— Source document —
§
Yesterday was the Summer Solstice, the longest day of the year (in the Northern Hemisphere). A good time to review solar powered hotspots.
Providing free broadband web access using inexpensive 802.11 mesh network was demonstrated at the GoldenHillFreeWeb project, which describes how it’s done.
- Lumin Innovative Products, in Boulder, Colorado, uses Proxim access points. It takes five hours of direct sunlight to fully charge, after which it’ll run for up to 72 hours.
- Popular Science explains how to build a box that can pick up a signal and boost it another 200 to 300 feet. It uses a Linksys Wi-Fi range expander ($100), modified with an omnidirectional 9dBi antenna, a lead-acid battery ($22) and a 10-watt solar panel ($119) from Sundance Solar to charge it.
§
— Data excerpts —
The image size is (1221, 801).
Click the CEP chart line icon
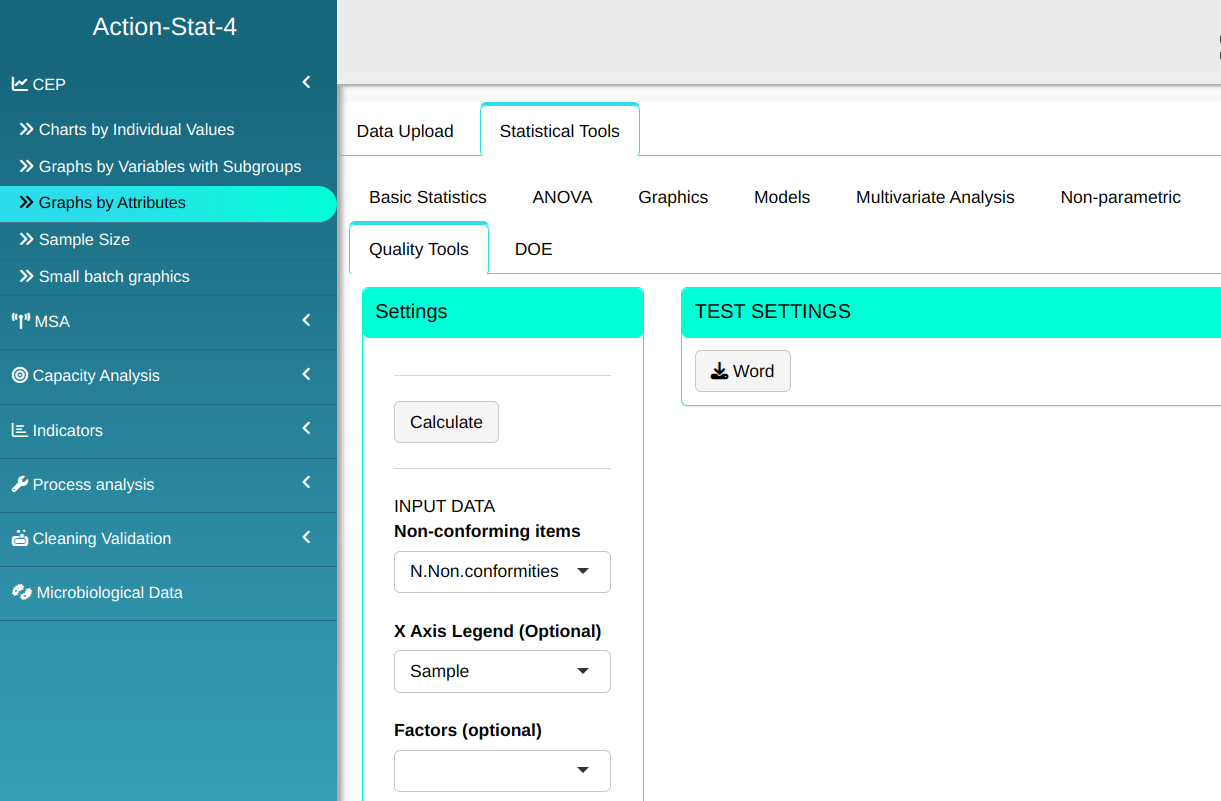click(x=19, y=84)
§
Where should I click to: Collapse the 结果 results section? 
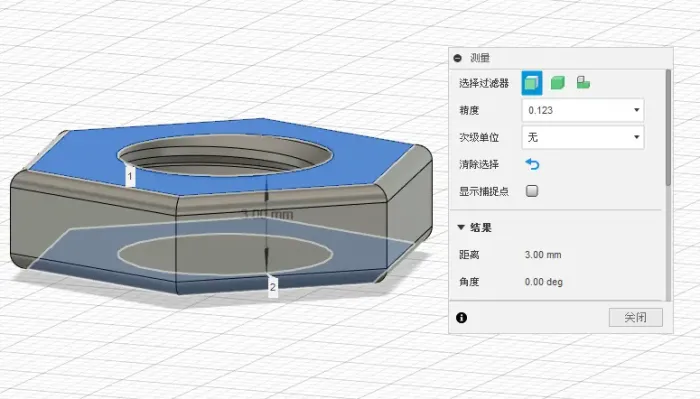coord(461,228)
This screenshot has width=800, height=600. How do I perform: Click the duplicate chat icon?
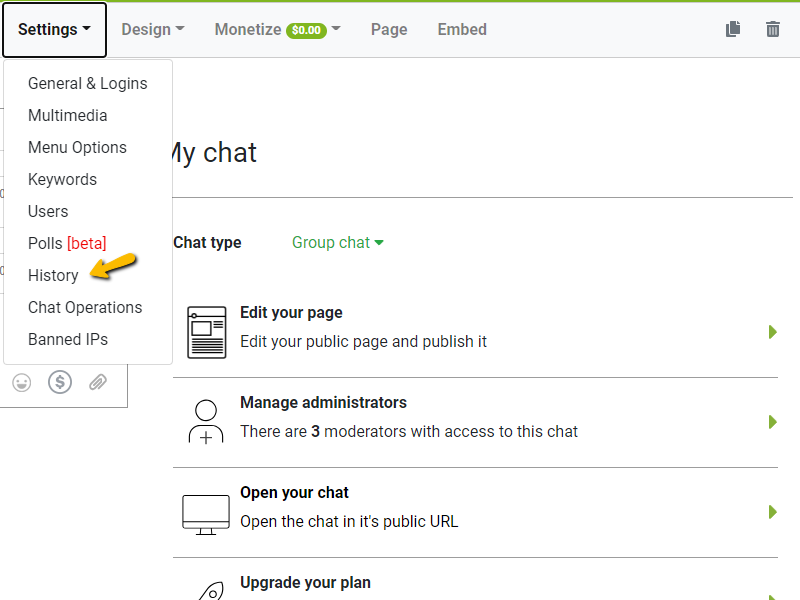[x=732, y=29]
§
— Instructions —
a) Copy the rows from the line with "The image size is (1221, 801)." up to and including the line with "click(x=19, y=84)", leaving the pictures out.
b) Write the next part of the piece on solar-powered Wi-Fi hotspots, picking up after its last sentence.
The two blocks of rows were drawn from separate sources.

— Expected answers —
a)
The image size is (1221, 801).
Click the CEP chart line icon
click(x=19, y=84)

b)
- The Solacam uses an IP video camera mounted on a freestanding pole in a remote location, powered by a battery charged by a solar panel. A Yagi antenna points the low-res video back to home base via Proxim Tsunami MP.11, an 802.11b-based, point-to-multipoint backhaul solution with a range up to about 12 miles.
- Solar-powered, Internet-capable lights are expected to be installed at more than 4,000 sites in Scotland. LED technology is used to provide lighting.
- A pedal-powered generator can crank out 250 watts for an hour (if you’re in good shape).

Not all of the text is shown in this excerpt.